──────── DATA

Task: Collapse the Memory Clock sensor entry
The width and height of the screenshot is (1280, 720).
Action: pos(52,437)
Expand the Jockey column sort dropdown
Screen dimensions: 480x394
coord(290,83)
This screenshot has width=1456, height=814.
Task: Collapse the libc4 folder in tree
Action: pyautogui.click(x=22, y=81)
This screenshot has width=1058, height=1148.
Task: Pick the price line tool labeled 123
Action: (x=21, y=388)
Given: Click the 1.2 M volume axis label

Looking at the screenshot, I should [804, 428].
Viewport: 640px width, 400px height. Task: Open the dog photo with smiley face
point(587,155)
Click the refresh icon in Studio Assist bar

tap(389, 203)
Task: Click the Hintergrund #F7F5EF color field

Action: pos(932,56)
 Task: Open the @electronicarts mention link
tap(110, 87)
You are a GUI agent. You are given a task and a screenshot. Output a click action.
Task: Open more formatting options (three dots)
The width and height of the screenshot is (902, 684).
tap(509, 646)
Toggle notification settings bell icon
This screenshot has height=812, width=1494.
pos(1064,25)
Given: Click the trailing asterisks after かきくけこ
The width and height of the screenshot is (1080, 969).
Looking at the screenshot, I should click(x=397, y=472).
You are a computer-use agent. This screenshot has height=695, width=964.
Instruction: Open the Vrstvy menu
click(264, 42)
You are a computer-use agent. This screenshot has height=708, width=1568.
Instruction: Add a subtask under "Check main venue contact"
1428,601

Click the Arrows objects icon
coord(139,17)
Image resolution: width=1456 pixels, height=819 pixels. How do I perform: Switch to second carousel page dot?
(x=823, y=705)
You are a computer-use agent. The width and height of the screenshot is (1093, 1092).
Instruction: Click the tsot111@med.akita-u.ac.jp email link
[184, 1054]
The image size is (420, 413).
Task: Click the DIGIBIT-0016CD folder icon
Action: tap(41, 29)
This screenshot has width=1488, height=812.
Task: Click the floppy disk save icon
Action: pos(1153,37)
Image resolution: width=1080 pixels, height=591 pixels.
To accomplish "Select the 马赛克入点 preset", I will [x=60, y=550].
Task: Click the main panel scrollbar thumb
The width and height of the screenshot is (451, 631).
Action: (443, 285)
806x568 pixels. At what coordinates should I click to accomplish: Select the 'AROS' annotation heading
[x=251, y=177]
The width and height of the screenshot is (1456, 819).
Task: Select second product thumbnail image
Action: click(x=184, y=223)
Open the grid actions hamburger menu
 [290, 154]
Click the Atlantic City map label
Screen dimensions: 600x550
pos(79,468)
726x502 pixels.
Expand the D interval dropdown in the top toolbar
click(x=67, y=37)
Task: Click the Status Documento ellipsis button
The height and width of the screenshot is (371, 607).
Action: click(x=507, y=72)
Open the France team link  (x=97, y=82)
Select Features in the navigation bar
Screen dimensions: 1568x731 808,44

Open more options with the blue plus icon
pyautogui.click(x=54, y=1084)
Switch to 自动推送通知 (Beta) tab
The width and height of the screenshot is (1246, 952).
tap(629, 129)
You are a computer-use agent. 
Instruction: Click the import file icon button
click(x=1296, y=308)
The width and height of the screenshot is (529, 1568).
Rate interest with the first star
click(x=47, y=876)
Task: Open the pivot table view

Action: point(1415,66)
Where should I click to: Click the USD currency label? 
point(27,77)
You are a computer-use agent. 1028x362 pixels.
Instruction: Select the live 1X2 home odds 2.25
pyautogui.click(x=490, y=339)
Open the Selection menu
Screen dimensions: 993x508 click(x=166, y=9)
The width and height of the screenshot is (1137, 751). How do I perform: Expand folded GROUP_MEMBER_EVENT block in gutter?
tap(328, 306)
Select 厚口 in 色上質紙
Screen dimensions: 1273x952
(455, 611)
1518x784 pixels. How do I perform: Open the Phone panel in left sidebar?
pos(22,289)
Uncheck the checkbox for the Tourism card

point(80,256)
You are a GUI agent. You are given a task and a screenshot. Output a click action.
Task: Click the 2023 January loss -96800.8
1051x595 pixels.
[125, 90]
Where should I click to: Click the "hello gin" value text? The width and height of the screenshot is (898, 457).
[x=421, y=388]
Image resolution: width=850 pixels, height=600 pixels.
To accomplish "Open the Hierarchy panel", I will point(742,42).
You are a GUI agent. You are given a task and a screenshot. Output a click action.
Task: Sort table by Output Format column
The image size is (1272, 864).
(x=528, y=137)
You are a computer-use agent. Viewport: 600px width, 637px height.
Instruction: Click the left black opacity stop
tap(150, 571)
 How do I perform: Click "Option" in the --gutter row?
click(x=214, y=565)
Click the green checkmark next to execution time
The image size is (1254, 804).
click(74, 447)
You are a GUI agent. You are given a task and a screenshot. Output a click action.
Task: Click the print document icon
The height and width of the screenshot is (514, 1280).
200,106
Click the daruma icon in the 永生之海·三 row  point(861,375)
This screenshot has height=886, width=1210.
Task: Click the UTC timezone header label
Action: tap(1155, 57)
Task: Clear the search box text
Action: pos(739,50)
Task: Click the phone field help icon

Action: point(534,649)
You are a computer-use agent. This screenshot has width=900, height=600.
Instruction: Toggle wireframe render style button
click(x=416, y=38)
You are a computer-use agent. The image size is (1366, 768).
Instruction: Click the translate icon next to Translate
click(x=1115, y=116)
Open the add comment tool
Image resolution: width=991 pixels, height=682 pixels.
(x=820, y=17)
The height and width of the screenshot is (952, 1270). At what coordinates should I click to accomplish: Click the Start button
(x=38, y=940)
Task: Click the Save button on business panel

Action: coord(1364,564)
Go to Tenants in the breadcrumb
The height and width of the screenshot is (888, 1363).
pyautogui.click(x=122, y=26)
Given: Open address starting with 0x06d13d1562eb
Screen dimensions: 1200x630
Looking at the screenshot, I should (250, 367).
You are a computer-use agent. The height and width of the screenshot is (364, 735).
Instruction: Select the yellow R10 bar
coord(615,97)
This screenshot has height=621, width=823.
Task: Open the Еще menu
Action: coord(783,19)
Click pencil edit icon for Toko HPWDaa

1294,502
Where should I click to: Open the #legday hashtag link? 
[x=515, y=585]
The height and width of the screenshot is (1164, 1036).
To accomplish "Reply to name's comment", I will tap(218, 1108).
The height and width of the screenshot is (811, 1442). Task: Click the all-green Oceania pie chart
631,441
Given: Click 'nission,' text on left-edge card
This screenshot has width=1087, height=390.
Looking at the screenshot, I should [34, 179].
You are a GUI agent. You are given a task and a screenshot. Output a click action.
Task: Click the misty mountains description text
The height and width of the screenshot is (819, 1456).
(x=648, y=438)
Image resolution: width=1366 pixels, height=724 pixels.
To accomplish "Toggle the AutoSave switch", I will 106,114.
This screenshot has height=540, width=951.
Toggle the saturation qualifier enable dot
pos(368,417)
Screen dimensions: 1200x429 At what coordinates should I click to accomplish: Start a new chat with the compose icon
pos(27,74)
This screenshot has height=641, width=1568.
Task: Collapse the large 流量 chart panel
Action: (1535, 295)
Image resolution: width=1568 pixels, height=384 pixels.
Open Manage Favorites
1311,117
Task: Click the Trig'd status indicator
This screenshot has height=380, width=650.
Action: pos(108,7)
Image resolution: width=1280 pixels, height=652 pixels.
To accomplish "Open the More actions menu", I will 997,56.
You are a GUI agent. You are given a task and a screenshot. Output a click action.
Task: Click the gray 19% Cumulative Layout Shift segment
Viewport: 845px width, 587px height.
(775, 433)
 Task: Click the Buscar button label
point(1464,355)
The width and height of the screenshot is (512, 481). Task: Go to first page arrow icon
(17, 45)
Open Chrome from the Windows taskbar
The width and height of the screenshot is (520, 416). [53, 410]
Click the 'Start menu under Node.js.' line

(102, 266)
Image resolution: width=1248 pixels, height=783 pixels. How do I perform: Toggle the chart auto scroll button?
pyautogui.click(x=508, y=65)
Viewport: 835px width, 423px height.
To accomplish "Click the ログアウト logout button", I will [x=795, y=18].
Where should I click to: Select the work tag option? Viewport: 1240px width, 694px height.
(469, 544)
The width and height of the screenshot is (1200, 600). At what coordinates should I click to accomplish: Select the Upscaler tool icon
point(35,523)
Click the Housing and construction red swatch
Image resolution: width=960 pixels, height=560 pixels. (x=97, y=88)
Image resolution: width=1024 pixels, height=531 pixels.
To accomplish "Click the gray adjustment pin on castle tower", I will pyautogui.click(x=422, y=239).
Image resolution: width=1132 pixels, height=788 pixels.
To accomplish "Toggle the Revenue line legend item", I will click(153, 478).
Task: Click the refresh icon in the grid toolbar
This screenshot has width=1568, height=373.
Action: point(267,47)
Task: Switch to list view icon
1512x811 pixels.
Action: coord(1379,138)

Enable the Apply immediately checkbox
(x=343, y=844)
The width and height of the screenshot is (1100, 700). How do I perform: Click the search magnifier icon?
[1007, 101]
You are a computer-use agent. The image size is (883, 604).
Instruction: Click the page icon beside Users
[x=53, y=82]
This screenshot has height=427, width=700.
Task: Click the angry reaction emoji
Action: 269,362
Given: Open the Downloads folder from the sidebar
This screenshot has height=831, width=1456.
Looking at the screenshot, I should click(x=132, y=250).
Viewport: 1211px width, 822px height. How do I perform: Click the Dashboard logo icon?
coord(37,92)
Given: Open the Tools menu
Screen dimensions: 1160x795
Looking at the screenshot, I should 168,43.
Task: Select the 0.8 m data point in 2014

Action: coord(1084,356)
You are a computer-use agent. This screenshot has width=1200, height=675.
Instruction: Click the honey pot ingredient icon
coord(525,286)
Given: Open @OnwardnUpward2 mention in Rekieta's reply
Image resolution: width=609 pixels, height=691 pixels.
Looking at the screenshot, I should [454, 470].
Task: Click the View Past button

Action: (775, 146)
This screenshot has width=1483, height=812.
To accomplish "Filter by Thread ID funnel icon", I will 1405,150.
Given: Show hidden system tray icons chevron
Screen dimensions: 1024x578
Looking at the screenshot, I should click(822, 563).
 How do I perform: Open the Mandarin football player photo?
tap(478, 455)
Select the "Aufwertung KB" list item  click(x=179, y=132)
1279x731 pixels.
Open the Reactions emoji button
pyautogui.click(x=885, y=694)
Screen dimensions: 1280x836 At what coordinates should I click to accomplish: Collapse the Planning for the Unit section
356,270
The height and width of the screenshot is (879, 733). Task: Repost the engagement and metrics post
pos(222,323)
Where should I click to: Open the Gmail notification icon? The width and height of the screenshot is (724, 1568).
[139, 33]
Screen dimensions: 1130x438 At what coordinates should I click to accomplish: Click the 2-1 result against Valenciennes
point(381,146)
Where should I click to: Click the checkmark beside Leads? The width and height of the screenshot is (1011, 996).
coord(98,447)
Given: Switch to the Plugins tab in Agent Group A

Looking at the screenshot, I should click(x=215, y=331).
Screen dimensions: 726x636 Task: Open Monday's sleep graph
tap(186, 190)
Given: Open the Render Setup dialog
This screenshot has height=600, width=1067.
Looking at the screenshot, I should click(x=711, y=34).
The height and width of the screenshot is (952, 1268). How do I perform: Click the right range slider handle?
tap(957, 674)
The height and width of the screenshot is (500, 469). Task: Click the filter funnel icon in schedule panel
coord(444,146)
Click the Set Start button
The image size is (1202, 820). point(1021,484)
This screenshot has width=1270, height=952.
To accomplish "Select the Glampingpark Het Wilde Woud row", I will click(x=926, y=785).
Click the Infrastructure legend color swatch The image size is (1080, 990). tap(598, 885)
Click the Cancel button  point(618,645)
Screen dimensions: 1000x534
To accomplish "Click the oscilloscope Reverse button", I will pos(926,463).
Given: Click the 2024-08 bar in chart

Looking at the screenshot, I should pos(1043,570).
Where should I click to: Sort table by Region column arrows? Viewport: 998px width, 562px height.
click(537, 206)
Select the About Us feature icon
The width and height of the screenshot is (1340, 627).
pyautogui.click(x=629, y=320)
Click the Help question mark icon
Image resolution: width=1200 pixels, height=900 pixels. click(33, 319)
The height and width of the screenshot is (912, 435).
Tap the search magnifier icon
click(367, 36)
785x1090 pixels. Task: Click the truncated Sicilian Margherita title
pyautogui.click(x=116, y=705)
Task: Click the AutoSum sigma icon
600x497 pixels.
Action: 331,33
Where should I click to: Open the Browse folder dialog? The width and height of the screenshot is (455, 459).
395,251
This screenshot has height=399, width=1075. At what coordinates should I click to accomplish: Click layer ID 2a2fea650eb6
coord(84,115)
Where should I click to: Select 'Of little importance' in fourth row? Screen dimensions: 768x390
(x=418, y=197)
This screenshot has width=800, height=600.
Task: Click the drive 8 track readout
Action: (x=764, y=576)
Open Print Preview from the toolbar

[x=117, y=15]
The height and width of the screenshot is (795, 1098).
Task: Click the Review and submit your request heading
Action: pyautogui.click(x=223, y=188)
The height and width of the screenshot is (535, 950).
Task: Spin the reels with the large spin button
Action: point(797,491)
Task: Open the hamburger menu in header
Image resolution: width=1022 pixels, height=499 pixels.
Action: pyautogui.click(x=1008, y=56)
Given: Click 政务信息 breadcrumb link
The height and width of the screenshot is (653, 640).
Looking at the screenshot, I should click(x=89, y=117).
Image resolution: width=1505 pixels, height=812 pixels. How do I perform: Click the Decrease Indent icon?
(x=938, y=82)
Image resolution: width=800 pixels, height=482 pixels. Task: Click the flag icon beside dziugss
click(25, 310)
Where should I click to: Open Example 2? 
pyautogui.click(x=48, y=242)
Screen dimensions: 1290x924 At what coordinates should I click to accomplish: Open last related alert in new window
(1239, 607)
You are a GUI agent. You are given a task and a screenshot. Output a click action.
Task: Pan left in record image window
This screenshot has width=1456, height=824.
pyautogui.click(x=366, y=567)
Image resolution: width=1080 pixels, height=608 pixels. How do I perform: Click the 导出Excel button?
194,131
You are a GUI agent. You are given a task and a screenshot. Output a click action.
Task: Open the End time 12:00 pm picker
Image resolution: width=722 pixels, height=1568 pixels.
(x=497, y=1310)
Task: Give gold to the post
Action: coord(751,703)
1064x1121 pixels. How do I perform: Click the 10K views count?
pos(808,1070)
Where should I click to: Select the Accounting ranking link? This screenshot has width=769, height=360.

────────────────

**YOUR ASSIGNMENT**
Take the lines above from the one containing "The height and width of the screenshot is (952, 1270)." to the one containing "Image resolution: width=1280" and retype them exactly, both ends included, with nothing added.

**RESULT BELOW**
The height and width of the screenshot is (952, 1270). At what coordinates should I click to accomplish: Click the Start button
(x=38, y=940)
Task: Click the Save button on business panel

Action: coord(1364,564)
Go to Tenants in the breadcrumb
The height and width of the screenshot is (888, 1363).
pyautogui.click(x=122, y=26)
Given: Open address starting with 0x06d13d1562eb
Screen dimensions: 1200x630
Looking at the screenshot, I should (250, 367).
You are a computer-use agent. The height and width of the screenshot is (364, 735).
Instruction: Select the yellow R10 bar
coord(615,97)
This screenshot has height=621, width=823.
Task: Open the Еще menu
Action: coord(783,19)
Click pencil edit icon for Toko HPWDaa

1294,502
Where should I click to: Open the #legday hashtag link? 
[x=515, y=585]
The height and width of the screenshot is (1164, 1036).
To accomplish "Reply to name's comment", I will tap(218, 1108).
The height and width of the screenshot is (811, 1442). Task: Click the all-green Oceania pie chart
631,441
Given: Click 'nission,' text on left-edge card
This screenshot has width=1087, height=390.
Looking at the screenshot, I should [34, 179].
You are a GUI agent. You are given a task and a screenshot. Output a click action.
Task: Click the misty mountains description text
The height and width of the screenshot is (819, 1456).
(x=648, y=438)
Image resolution: width=1366 pixels, height=724 pixels.
To accomplish "Toggle the AutoSave switch", I will 106,114.
This screenshot has height=540, width=951.
Toggle the saturation qualifier enable dot
pos(368,417)
Screen dimensions: 1200x429 At what coordinates should I click to accomplish: Start a new chat with the compose icon
pos(27,74)
This screenshot has height=641, width=1568.
Task: Collapse the large 流量 chart panel
Action: (1535, 295)
Image resolution: width=1568 pixels, height=384 pixels.
Open Manage Favorites
1311,117
Task: Click the Trig'd status indicator
This screenshot has height=380, width=650.
Action: pos(108,7)
Image resolution: width=1280 pixels, height=652 pixels.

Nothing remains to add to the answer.